• _PAGE EXTRACT_
Third Party Collections – After ‘in-house’ collections, the hospital will send your bill to a third party collections agency. Many times they’ll sell the debt for pennies on the dollar. Here, the collections agency will almost certainly report your account to a credit agency – though as before, the 6 month mandatory waiting period before anything actually shows up on your credit still applies. Like with the above, the third party collections agency is required to send you a written validation notice within 5 days of first contacting you.
In sum – at a minimum, it takes 6 months from a bills due date before anything can show up on your credit report. Furthermore – in most instances it will take 9 months to a year before an unpaid bill shows up on your report. This should give you ample time to audit your bill for errors, ensure proper insurance coverage, and negotiate with the hospital.
However, 6-12 months is still a broad time frame. One way to be safe is assume that you have 6 months from the date on your first written validation notice to get everything settled.
How Medical Collections Affect Credit
However, despite your best efforts to get things figured out, something may pop up on your credit report surrounding medical debt.
There’s good news here, as well. FICO (the company that calculates the number for your credit score) recently released new standards that include removing any negative impact on your credit after paying off your medical debt in full. So – even if you have debt on your credit, it will be removed once you pay it off in full (or settle for a reduced payment amount with the debt collector so that they consider the debt ‘paid off in full’).

• _ASSIGNMENT 1_
Write out the medical debt text again, starting with "However, 6-12 months" and going on through "surrounding medical debt.", and swap "medical debt" for "hospital debt".
• _ASSIGNMENT 2_
According to the medical debt text, what is the minimum time after a bill's due date before anything can show up on a credit report?

(Records from a data source)
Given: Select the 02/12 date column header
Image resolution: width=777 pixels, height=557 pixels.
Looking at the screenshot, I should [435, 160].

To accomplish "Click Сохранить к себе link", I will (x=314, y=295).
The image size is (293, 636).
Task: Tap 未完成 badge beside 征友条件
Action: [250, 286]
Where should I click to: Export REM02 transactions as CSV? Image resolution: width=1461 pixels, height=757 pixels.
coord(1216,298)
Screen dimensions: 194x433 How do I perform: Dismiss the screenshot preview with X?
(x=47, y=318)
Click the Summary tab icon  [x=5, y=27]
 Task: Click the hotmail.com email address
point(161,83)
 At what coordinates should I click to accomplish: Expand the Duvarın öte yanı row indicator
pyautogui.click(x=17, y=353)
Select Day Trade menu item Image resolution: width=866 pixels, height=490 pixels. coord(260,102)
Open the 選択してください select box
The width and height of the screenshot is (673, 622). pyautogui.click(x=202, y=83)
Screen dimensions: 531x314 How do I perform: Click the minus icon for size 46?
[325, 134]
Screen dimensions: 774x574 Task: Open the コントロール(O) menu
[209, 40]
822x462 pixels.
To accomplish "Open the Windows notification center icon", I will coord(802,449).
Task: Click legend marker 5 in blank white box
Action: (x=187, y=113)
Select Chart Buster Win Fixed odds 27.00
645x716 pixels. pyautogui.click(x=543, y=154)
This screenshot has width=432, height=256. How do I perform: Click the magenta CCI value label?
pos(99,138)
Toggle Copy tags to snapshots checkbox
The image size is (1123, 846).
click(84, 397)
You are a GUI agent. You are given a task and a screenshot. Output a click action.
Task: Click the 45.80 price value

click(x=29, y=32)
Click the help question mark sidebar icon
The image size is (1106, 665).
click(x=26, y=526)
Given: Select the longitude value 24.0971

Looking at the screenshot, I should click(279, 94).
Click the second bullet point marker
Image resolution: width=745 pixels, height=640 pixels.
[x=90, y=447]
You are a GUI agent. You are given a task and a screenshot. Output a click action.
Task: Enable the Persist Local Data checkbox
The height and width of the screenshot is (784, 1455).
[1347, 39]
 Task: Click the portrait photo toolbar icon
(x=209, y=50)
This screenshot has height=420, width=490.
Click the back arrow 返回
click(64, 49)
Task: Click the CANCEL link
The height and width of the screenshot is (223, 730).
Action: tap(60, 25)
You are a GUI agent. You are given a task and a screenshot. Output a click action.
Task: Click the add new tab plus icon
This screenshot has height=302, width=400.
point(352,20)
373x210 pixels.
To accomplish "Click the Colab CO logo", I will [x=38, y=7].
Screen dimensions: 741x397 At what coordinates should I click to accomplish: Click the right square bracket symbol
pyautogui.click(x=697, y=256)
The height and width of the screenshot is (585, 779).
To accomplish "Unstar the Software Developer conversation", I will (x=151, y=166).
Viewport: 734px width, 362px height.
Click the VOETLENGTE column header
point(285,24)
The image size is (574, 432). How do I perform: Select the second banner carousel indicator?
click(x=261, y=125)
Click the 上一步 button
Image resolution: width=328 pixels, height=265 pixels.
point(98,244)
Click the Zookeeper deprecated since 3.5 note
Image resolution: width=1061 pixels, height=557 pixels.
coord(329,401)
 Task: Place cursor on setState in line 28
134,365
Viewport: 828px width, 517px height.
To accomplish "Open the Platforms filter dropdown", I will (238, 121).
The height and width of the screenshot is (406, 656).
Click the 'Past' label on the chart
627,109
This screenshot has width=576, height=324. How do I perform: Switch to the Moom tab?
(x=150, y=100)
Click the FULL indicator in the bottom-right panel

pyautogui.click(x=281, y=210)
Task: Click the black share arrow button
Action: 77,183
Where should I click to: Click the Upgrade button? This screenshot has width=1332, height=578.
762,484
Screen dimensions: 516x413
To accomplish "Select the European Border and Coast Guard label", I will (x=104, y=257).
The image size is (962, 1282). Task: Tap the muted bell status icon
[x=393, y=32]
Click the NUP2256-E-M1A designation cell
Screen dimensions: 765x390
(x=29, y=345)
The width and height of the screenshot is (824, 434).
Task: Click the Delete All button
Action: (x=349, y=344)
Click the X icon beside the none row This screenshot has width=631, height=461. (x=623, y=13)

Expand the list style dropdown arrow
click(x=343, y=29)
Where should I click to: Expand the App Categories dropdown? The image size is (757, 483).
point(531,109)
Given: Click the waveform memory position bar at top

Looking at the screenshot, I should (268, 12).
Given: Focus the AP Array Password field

• _EXERCISE RESULT 1_
However, 6-12 months is still a broad time frame. One way to be safe is assume that you have 6 months from the date on your first written validation notice to get everything settled.
How Medical Collections Affect Credit
However, despite your best efforts to get things figured out, something may pop up on your credit report surrounding hospital debt.

• _EXERCISE RESULT 2_
At least 6 months.